Akbar’s story is as remarkable as the man.

Born in 1542 of Shia and Sunni parents in exile, in the home of the (Hindu) Rajput Rana of Umarkot, and bred in his paternal ancestral home in Kabul (while his father Humayun wrested the empire back from Pathan invader Sher Shah Suri in Delhi), he ascended the throne at thirteen under the guidance of his father’s skilled and trusted general Bairam Khan, put down an afghan revolt at seventeen, and took control of the empire from his able but cruel guardian by eighteen. He moved his capital to Agra and went on to extend and consolidate one of the most powerful empires of the subcontinent.

His early campaigns, possibly still under the influence of Bairam Khan’s vengeful legacy, were marked by brutality.

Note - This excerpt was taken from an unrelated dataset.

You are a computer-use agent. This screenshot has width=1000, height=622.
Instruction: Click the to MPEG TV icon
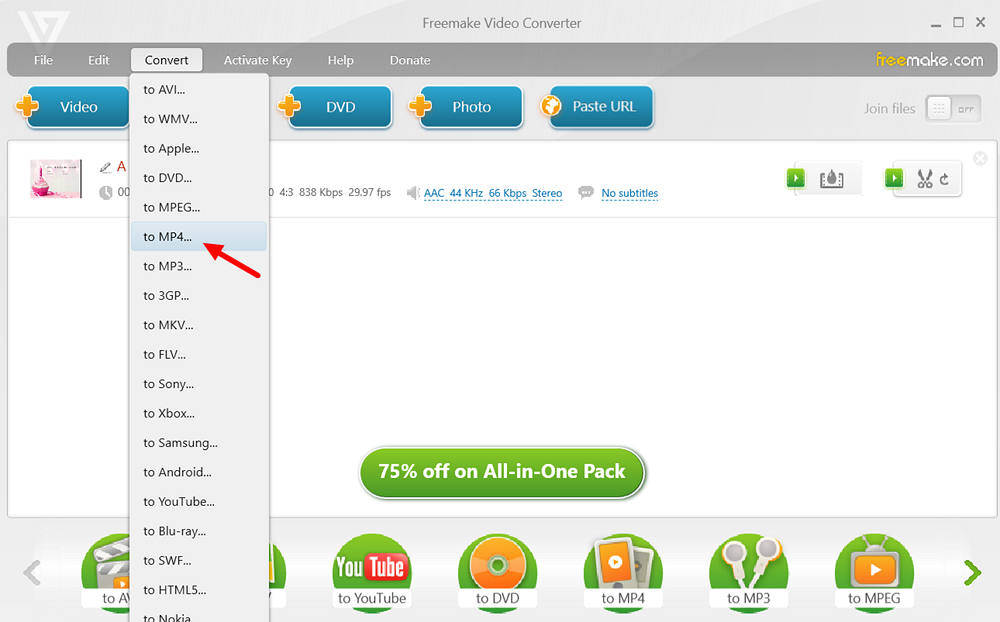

The bloody siege of Chitor in particular and the massacre of thousands of civilians that followed, remains a blotch on his illustrious military accomplishments.

But he remarkably managed to evolve into a secular king, nearly two centuries before the term ‘secularism’ came into existence. His attempts to reconcile religious differences were daring for the time. He promoted fair trials, allowed the forcibly converted to reconvert, abolished the existing oppressive ‘pilgrim tax’ on non muslims, and elevated them – and his Hindu in-laws – to equal status in his court. His Rajput queen (princess of Amber) is said to have been the love of his life and had considerable influence on his religious outlook.

He built a hall of worship in his palace, Fatehpur Sikhri, where he met with representatives from all faiths without prejudice. He had the Bible translated to Persian. He ordered his son Murad to study the New Testament. He invited Jesuit priests to set up a church in Agra and is even said to have attended a Christian wedding where he translated wedding vows to the bride!

“……as the result of all the influences which were brought to bear on his Majesty, there grew gradually, as the outline on a stone, the conviction on his heart that there were sensible men in all religions, and abstemious thinkers and men endowed with miraculous powers among all nations. If some true knowledge were thus everywhere to be found, why should truth be confined to one religion, or to a creed like Islam, which was comparatively new, and scarcely a thousand years old; why should one sect assert what another denies, and why should one claim a preference without having superiority conferred upon itself?” ~ Mullah Abdul Qadar Badauni an Indo-Persian historian and critic of Akbar’s religious policies.

So he proceded to set up a new ‘divine faith’ named Din e Ilahi, that drew upon good elements from all religions. He dispensed with the clergy and cleverly appointed himself chief ‘interpreter’ of God’s will.  While Muslim theologians weren’t pleased, his subjects were. With the notion of equality at least, even if no one rushed to embrace the new and radical order.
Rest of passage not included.